Work task:
Every line of the material that mentions the word "Google" should be copied out.
────────────────
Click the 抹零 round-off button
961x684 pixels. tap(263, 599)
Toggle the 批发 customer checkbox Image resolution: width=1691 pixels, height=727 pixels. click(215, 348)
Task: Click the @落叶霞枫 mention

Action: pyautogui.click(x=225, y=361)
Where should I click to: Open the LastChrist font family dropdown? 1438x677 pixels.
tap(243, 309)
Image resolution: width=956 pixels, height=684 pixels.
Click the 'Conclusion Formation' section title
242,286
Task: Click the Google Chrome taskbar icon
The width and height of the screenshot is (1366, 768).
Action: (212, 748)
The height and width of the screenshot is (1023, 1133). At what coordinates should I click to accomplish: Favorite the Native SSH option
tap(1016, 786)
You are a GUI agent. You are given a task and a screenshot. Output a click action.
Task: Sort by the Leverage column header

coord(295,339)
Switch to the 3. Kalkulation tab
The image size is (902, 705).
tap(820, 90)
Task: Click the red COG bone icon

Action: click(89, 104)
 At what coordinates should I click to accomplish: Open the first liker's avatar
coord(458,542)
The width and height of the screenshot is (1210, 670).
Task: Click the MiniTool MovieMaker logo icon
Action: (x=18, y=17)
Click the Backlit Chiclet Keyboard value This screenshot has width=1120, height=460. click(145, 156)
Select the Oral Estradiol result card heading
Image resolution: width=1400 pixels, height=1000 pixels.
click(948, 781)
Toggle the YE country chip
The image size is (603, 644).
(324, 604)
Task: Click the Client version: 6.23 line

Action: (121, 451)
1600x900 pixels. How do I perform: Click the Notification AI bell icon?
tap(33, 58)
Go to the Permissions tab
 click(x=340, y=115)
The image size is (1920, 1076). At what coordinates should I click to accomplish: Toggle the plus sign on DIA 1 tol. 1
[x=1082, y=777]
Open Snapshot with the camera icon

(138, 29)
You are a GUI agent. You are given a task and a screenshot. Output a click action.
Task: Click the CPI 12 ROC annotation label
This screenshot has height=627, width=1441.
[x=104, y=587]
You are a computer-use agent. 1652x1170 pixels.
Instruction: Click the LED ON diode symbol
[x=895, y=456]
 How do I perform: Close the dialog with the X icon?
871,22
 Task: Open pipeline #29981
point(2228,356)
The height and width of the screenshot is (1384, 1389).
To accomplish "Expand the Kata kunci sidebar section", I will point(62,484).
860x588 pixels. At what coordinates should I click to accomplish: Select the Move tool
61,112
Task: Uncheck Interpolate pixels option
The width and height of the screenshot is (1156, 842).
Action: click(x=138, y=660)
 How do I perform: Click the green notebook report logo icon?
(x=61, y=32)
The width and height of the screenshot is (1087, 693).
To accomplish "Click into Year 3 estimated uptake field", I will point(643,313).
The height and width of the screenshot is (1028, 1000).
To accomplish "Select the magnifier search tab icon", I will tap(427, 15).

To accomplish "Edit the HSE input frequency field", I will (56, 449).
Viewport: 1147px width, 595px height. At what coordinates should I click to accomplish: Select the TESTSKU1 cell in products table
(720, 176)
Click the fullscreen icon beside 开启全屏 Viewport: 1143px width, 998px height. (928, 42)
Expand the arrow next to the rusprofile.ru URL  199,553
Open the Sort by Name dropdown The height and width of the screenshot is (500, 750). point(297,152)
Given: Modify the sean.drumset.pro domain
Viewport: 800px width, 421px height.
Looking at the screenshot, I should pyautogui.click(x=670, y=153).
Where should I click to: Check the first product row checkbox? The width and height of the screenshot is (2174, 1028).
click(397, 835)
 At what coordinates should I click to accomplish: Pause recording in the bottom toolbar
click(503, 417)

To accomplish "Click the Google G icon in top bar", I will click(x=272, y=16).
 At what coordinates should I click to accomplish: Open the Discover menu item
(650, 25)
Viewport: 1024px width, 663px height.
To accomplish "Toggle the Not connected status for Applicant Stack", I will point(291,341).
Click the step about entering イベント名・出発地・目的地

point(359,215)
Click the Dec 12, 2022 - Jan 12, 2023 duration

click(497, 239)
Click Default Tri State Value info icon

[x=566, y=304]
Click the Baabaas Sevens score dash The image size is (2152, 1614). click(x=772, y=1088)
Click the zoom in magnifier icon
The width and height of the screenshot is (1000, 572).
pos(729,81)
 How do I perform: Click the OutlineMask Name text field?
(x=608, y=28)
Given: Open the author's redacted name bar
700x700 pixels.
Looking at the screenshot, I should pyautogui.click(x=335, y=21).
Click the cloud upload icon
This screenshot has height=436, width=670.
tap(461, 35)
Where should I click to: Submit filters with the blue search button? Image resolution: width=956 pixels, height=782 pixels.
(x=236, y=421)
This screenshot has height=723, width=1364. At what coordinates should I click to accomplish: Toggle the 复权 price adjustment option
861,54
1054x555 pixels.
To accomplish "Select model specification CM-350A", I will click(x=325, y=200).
────────────────
Your solution:
Task: Click the Google Chrome taskbar icon
To accomplish "Click the Google G icon in top bar", I will click(x=272, y=16).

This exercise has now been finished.